Todd Bell, M.D., an associate professor at the Texas Tech University Health Sciences Center, also serves as the Amarillo Public Health Authority. He said on Tuesday that while CDC data showed several Texas Panhandle counties still at low risk, many cases are likely being underreported.
“We are definitely seeing an increase in COVID infections. Now, we don’t have a good feel for the numbers of those infections. A lot of these infections are being picked up now, by folks using home tests,” said Dr. Bell. “People are being infected, and they’re taking care of things themselves and we just don’t get that data. So there’s a significant undercounting that occurs in a lot of the data that we do collect.”
Dr. Bell said people should not take comfort in the fact that Randall County is still listed as being at low risk.
“Our community as a whole is probably in that medium risk category,” he said. “And those folks who are at higher risk of complications from COVID need to take that into account when they’re planning what their activities are.”
Stoughton said so far, COVID-19 hospitalizations and deaths have remained low, relative to the number of new cases.

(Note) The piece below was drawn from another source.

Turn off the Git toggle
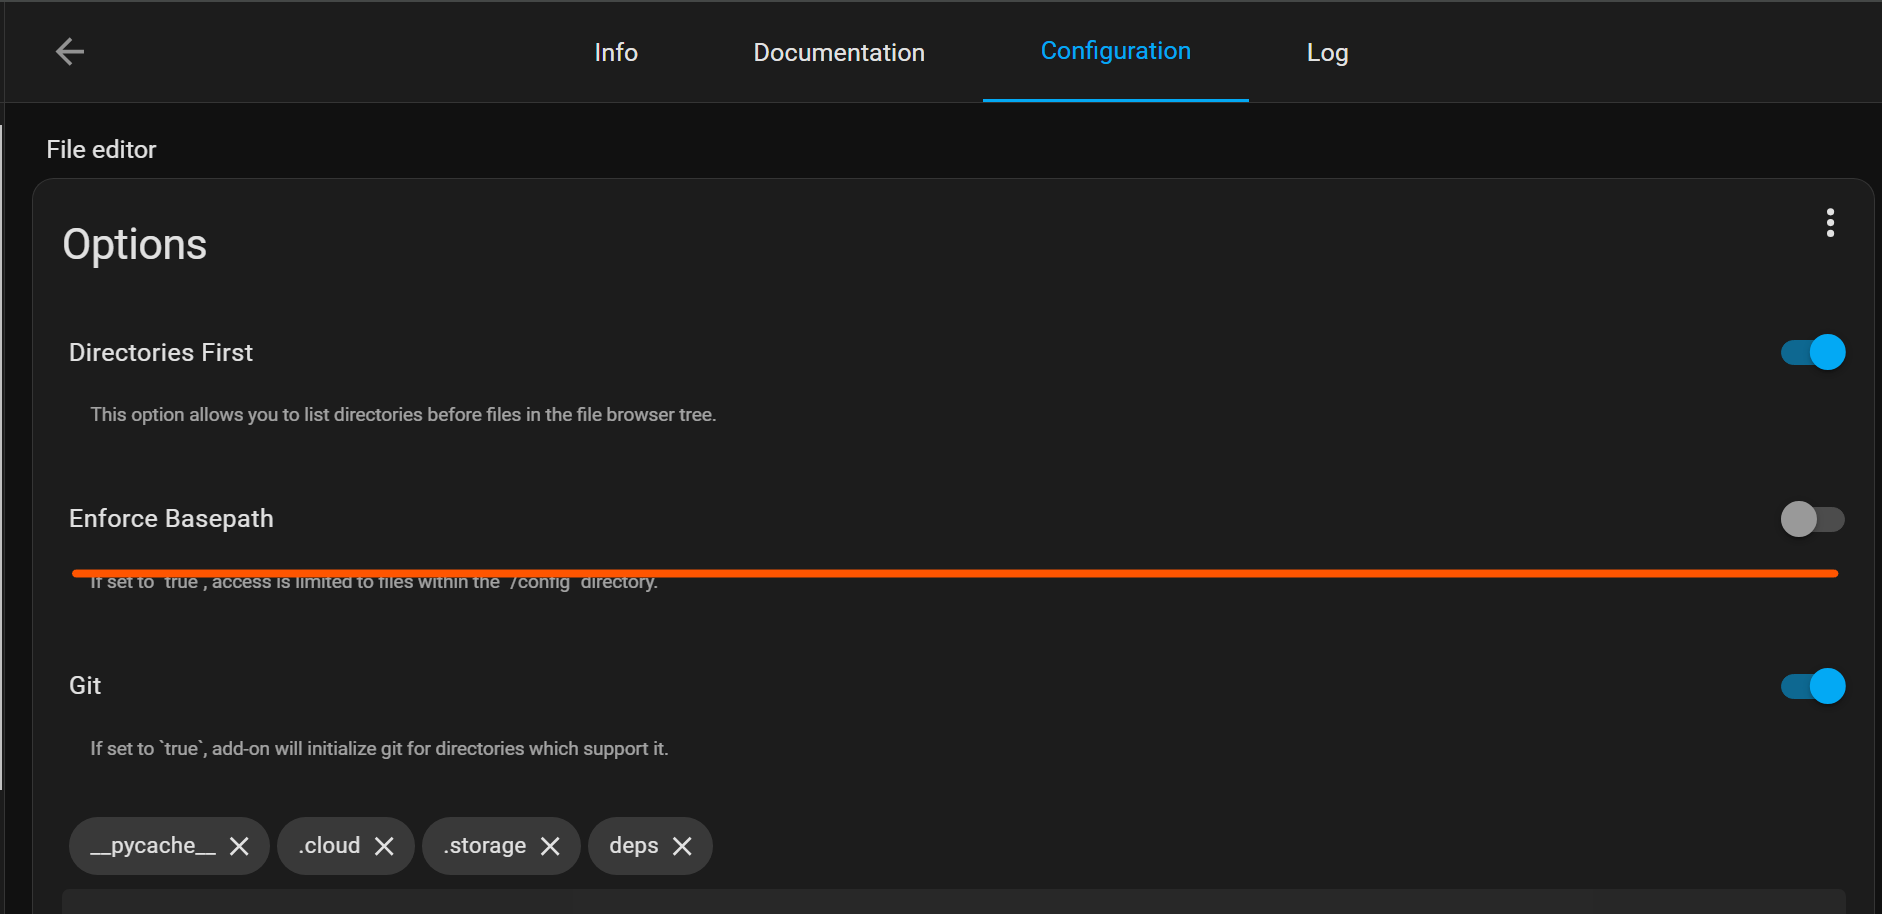The image size is (1882, 914). [x=1812, y=686]
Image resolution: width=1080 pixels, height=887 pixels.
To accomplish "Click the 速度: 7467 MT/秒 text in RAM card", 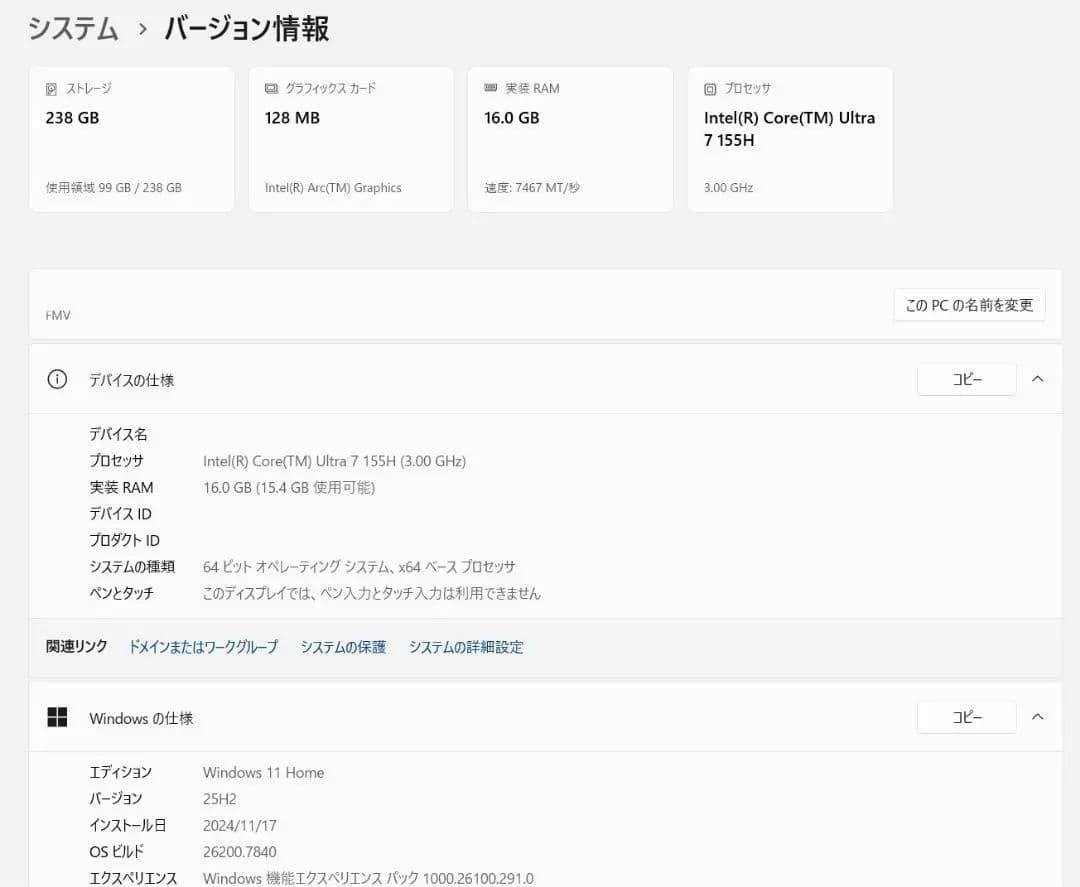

“That means that vaccines are doing their job and that’s the insurance policy that we purchase whenever we are vaccinated,” said Stoughton.
“Even though our infection numbers are clearly going up across the country, we have not seen the same kind of health care system strain, like what we saw with Delta or even with Omicron when it first came around back at the beginning of the year,” said Dr. Bell. “At this point, most folks in the United States have either been vaccinated, or they’ve been infected, or both.”
Dr. Bell attributed the current lack of strain on hospitals to prior infections and vaccine protection against emerging variants.
“Even more so with the current variants, vaccinations seem to protect against a severe disease that folks end up in the hospital. So that’s important to know,” he added. “The bad news is that for folks who are going to be at increased risk of severe illness, the new variants that are coming around seem to be able to evade the immune system, whether the immune system has been primed by vaccination, or by prior infection.”
For that reason, Dr. Bell encouraged those who are eligible to get a second COVID-19 booster shot.
He also said if someone at high-risk tests positive for COVID-19, they should see a doctor about getting medication, including Paxlovid from Pfizer.
Click here to see an FDA fact sheet about the medication.
“Not everybody has to take Paxlovid, but for those folks that are at increased risk of complications, that’s a really an important tool that we have now,” Dr. Bell said. “But it’s not somebody it’s not something that an individual in the community can just go down to the local pharmacy get, you got to have a prescription.”
Dr. Bell said at this point in Texas, the onus is on the individual in the fight against the coronavirus pandemic.
“Masks are most helpful and most effective in me preventing me from giving you an infection. They also have some benefit in me preventing you from giving me an infection. And so for those folks that are at higher risk of complications, it’s time that they need to think about wearing a mask if they’re going to be in a high-risk situation,” Dr. Bell said, noting large gatherings indoors as high-risk.
He also said sparse gatherings outdoors would be considered as low-risk situations.
“It’s really going to be very individualized, based off of what an individual’s risks are, what their risk aversion is, and what that level of rate of transmission in the community is.”